[[ The input, beginning ]]

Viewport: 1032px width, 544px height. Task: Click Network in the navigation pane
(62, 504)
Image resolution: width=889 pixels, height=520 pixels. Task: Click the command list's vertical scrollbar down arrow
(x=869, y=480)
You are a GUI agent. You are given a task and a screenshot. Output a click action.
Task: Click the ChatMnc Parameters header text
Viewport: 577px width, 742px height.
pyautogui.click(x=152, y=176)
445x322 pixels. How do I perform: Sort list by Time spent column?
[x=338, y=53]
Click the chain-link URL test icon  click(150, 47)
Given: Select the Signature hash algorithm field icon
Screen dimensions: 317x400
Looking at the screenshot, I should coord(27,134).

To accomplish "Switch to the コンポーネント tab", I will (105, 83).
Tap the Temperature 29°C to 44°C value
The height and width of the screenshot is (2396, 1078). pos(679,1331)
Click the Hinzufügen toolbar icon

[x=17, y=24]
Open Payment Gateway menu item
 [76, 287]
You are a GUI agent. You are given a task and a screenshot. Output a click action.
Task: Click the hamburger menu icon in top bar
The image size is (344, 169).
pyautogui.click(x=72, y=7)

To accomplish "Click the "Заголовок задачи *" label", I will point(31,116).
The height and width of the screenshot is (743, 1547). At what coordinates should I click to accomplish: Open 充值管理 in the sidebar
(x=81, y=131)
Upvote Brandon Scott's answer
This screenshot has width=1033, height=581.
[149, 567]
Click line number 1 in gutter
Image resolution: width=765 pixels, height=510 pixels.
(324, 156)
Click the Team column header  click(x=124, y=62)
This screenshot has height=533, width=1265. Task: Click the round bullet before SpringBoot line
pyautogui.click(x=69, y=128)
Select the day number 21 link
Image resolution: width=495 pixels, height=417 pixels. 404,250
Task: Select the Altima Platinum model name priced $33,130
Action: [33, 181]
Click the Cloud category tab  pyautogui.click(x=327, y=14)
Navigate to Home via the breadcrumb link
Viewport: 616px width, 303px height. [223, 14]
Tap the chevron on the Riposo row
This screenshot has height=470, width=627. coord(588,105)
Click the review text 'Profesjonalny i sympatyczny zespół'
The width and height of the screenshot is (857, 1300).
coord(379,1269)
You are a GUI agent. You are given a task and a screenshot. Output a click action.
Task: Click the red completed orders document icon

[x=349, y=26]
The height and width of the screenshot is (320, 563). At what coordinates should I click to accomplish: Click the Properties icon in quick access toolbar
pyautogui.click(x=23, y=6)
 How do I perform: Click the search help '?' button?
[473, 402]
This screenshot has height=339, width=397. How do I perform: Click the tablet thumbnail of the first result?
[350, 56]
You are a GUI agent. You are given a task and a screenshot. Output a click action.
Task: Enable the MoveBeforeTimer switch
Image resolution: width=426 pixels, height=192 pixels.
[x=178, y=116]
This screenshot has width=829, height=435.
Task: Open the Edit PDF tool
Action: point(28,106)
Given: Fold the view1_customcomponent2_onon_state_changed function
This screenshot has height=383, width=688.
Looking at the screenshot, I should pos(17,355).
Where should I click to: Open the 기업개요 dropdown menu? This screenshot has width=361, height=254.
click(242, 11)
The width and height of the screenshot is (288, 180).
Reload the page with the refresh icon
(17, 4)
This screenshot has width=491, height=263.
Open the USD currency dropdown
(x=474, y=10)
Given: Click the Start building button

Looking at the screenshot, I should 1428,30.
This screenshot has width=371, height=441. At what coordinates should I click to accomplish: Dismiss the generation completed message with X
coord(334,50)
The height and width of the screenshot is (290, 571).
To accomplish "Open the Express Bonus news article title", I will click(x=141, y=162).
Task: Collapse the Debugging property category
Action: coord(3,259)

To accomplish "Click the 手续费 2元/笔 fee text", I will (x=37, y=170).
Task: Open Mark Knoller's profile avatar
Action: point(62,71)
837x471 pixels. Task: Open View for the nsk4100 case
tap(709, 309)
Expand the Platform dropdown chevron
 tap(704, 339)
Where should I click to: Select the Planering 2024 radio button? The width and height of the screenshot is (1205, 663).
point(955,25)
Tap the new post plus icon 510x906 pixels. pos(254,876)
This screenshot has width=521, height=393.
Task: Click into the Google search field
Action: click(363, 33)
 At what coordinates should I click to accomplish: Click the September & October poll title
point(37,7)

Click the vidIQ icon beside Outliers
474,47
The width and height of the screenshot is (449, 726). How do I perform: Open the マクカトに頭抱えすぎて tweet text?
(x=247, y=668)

[[ The input, end ]]

▶ Problem requirements: Transcribe the material above in its entirety. Match it exactly.

▶ Reply:
Viewport: 1032px width, 544px height. Task: Click Network in the navigation pane
(62, 504)
Image resolution: width=889 pixels, height=520 pixels. Task: Click the command list's vertical scrollbar down arrow
(x=869, y=480)
You are a GUI agent. You are given a task and a screenshot. Output a click action.
Task: Click the ChatMnc Parameters header text
Viewport: 577px width, 742px height.
pyautogui.click(x=152, y=176)
445x322 pixels. How do I perform: Sort list by Time spent column?
[x=338, y=53]
Click the chain-link URL test icon  click(150, 47)
Given: Select the Signature hash algorithm field icon
Screen dimensions: 317x400
Looking at the screenshot, I should coord(27,134).

To accomplish "Switch to the コンポーネント tab", I will (105, 83).
Tap the Temperature 29°C to 44°C value
The height and width of the screenshot is (2396, 1078). pos(679,1331)
Click the Hinzufügen toolbar icon

[x=17, y=24]
Open Payment Gateway menu item
 [76, 287]
You are a GUI agent. You are given a task and a screenshot. Output a click action.
Task: Click the hamburger menu icon in top bar
The image size is (344, 169).
pyautogui.click(x=72, y=7)

To accomplish "Click the "Заголовок задачи *" label", I will point(31,116).
The height and width of the screenshot is (743, 1547). At what coordinates should I click to accomplish: Open 充值管理 in the sidebar
(x=81, y=131)
Upvote Brandon Scott's answer
This screenshot has width=1033, height=581.
[149, 567]
Click line number 1 in gutter
Image resolution: width=765 pixels, height=510 pixels.
(324, 156)
Click the Team column header  click(x=124, y=62)
This screenshot has height=533, width=1265. Task: Click the round bullet before SpringBoot line
pyautogui.click(x=69, y=128)
Select the day number 21 link
Image resolution: width=495 pixels, height=417 pixels. 404,250
Task: Select the Altima Platinum model name priced $33,130
Action: [33, 181]
Click the Cloud category tab  pyautogui.click(x=327, y=14)
Navigate to Home via the breadcrumb link
Viewport: 616px width, 303px height. [223, 14]
Tap the chevron on the Riposo row
This screenshot has height=470, width=627. coord(588,105)
Click the review text 'Profesjonalny i sympatyczny zespół'
The width and height of the screenshot is (857, 1300).
coord(379,1269)
You are a GUI agent. You are given a task and a screenshot. Output a click action.
Task: Click the red completed orders document icon

[x=349, y=26]
The height and width of the screenshot is (320, 563). At what coordinates should I click to accomplish: Click the Properties icon in quick access toolbar
pyautogui.click(x=23, y=6)
 How do I perform: Click the search help '?' button?
[473, 402]
This screenshot has height=339, width=397. How do I perform: Click the tablet thumbnail of the first result?
[350, 56]
You are a GUI agent. You are given a task and a screenshot. Output a click action.
Task: Enable the MoveBeforeTimer switch
Image resolution: width=426 pixels, height=192 pixels.
[x=178, y=116]
This screenshot has width=829, height=435.
Task: Open the Edit PDF tool
Action: point(28,106)
Given: Fold the view1_customcomponent2_onon_state_changed function
This screenshot has height=383, width=688.
Looking at the screenshot, I should pos(17,355).
Where should I click to: Open the 기업개요 dropdown menu? This screenshot has width=361, height=254.
click(242, 11)
The width and height of the screenshot is (288, 180).
Reload the page with the refresh icon
(17, 4)
This screenshot has width=491, height=263.
Open the USD currency dropdown
(x=474, y=10)
Given: Click the Start building button

Looking at the screenshot, I should 1428,30.
This screenshot has width=371, height=441. At what coordinates should I click to accomplish: Dismiss the generation completed message with X
coord(334,50)
The height and width of the screenshot is (290, 571).
To accomplish "Open the Express Bonus news article title", I will click(x=141, y=162).
Task: Collapse the Debugging property category
Action: coord(3,259)

To accomplish "Click the 手续费 2元/笔 fee text", I will (x=37, y=170).
Task: Open Mark Knoller's profile avatar
Action: point(62,71)
837x471 pixels. Task: Open View for the nsk4100 case
tap(709, 309)
Expand the Platform dropdown chevron
 tap(704, 339)
Where should I click to: Select the Planering 2024 radio button? The width and height of the screenshot is (1205, 663).
point(955,25)
Tap the new post plus icon 510x906 pixels. pos(254,876)
This screenshot has width=521, height=393.
Task: Click into the Google search field
Action: click(363, 33)
 At what coordinates should I click to accomplish: Click the September & October poll title
point(37,7)

Click the vidIQ icon beside Outliers
474,47
The width and height of the screenshot is (449, 726). How do I perform: Open the マクカトに頭抱えすぎて tweet text?
(x=247, y=668)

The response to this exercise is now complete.